WORK ITEM:
Determine how many lines in the entries below include the word "computer", and reply with that number alone.

━━ DATA IN THIS EXERCISE ━━

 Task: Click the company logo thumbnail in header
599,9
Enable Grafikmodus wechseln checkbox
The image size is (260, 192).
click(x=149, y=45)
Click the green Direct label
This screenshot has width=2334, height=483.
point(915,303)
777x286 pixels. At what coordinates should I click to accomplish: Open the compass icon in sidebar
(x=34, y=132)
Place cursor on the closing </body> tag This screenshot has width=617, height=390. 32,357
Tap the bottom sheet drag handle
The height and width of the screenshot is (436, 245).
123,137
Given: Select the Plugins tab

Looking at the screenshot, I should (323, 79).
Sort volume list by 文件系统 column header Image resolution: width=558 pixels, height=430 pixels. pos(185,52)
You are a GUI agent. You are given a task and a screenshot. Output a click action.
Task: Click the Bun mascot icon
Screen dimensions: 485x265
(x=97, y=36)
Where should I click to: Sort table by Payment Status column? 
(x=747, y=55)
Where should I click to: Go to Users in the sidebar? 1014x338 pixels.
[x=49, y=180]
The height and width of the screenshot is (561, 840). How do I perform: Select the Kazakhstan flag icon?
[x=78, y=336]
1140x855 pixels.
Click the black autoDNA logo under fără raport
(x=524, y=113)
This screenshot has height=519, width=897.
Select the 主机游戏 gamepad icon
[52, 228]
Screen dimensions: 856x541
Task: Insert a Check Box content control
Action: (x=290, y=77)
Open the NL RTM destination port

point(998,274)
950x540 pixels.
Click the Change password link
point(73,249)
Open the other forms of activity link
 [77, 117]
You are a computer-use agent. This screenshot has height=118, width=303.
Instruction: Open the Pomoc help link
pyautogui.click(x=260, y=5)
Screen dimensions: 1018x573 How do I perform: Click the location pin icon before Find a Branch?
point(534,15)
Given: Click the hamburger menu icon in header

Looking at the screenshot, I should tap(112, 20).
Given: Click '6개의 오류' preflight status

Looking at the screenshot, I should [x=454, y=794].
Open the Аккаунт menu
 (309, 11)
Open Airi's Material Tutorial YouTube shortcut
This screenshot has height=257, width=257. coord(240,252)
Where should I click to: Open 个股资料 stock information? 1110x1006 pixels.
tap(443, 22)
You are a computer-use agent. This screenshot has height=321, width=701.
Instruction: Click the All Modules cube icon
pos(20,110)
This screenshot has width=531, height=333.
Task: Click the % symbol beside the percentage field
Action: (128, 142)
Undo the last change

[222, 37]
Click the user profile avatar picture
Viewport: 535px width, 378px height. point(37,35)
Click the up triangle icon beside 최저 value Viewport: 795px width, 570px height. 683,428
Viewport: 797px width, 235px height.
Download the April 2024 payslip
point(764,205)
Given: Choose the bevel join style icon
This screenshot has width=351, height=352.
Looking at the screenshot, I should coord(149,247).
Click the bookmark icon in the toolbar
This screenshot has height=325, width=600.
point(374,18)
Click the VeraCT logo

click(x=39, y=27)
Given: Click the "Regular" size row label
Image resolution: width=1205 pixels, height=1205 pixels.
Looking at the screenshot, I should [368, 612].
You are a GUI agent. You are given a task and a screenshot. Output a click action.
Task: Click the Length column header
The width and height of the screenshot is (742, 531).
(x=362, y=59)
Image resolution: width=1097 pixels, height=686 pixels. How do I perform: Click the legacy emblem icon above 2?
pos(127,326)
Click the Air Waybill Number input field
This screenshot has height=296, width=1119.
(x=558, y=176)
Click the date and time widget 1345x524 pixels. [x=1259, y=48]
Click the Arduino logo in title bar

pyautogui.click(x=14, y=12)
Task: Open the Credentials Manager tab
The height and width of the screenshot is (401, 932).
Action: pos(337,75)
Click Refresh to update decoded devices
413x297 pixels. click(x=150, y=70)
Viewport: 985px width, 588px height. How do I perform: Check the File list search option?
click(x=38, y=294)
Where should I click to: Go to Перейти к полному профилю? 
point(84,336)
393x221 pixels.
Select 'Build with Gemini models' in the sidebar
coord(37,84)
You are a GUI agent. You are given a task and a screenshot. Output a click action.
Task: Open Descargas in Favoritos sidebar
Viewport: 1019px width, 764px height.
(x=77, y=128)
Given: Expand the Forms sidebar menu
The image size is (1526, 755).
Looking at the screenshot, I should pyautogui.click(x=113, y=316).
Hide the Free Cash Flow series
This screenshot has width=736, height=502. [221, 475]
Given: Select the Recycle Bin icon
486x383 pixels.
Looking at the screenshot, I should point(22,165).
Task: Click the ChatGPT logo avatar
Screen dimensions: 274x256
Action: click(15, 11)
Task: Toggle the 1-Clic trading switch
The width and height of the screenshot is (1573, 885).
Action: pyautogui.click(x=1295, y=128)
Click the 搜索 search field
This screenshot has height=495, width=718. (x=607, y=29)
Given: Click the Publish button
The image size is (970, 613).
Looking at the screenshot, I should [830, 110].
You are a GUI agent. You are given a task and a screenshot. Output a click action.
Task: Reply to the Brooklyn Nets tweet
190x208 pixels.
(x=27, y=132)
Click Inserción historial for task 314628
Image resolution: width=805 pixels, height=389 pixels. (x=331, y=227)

━━━

RESULT FOR THIS TASK:
2